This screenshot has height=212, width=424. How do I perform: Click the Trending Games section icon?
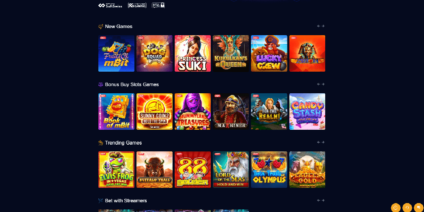pyautogui.click(x=100, y=142)
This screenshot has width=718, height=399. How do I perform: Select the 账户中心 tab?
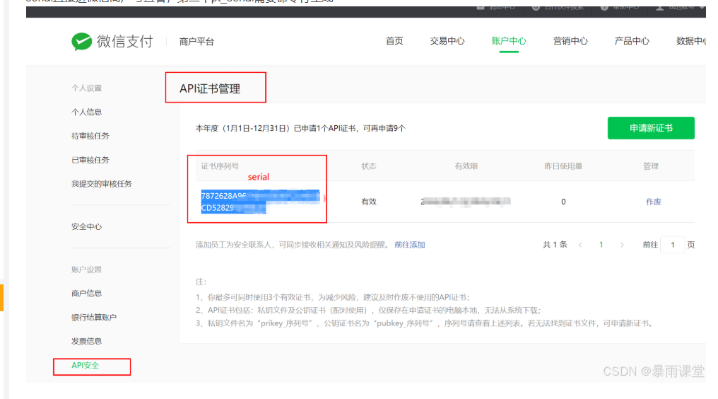509,41
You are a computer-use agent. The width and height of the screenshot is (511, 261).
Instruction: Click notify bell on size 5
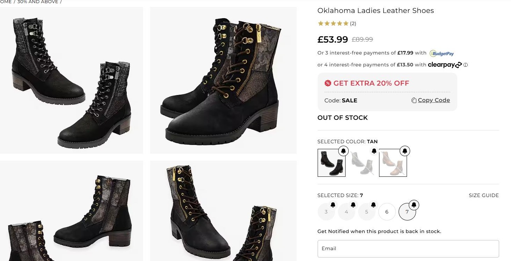coord(373,205)
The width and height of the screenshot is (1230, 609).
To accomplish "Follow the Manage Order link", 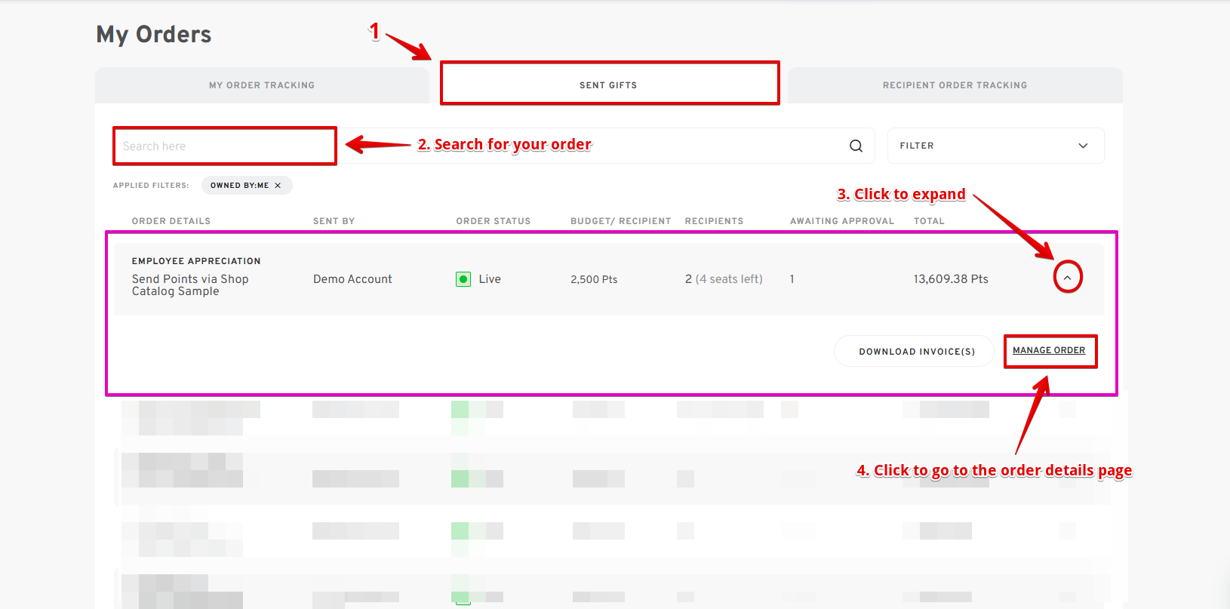I will pyautogui.click(x=1049, y=350).
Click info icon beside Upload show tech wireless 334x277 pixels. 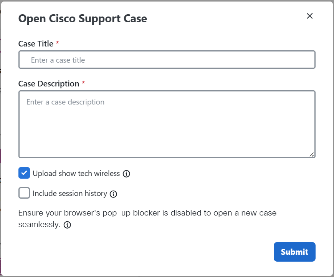[126, 174]
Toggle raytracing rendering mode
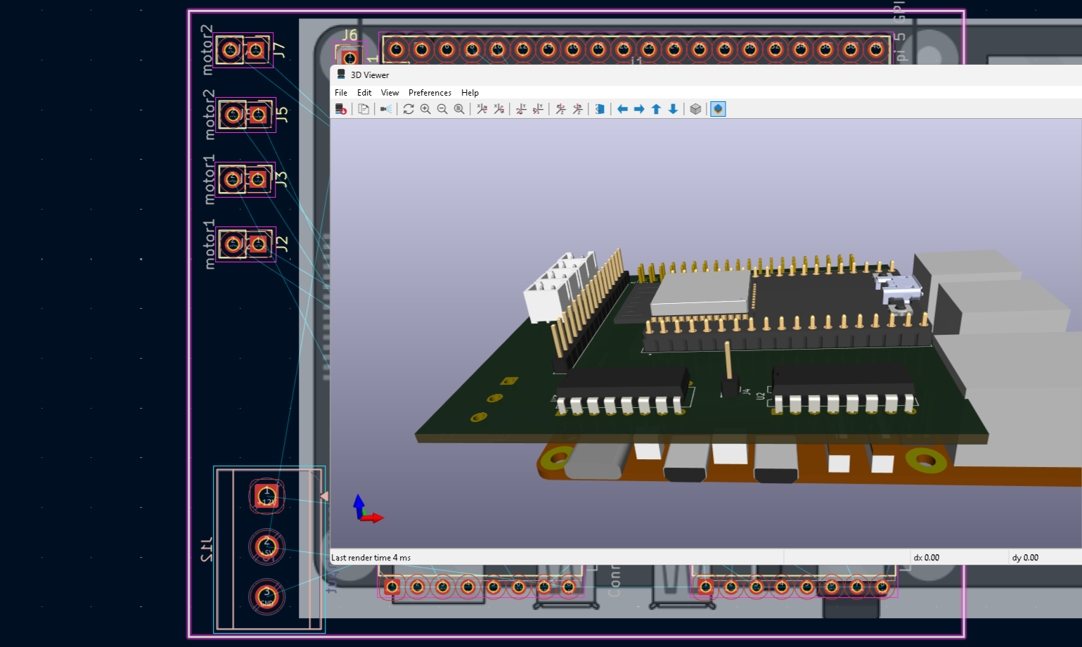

=== ACTIVITY ===
Copy out exactly the material that runs from the line with "This screenshot has width=718, height=399." to the line with "The width and height of the screenshot is (1230, 609).", ends included, and leave the pictures behind.

=== SOLUTION ===
This screenshot has width=718, height=399. How do I perform: Select the 账户中心 tab?
509,41
You are a computer-use agent. The width and height of the screenshot is (511, 261).
Instruction: Click notify bell on size 5
coord(373,205)
The width and height of the screenshot is (1230, 609).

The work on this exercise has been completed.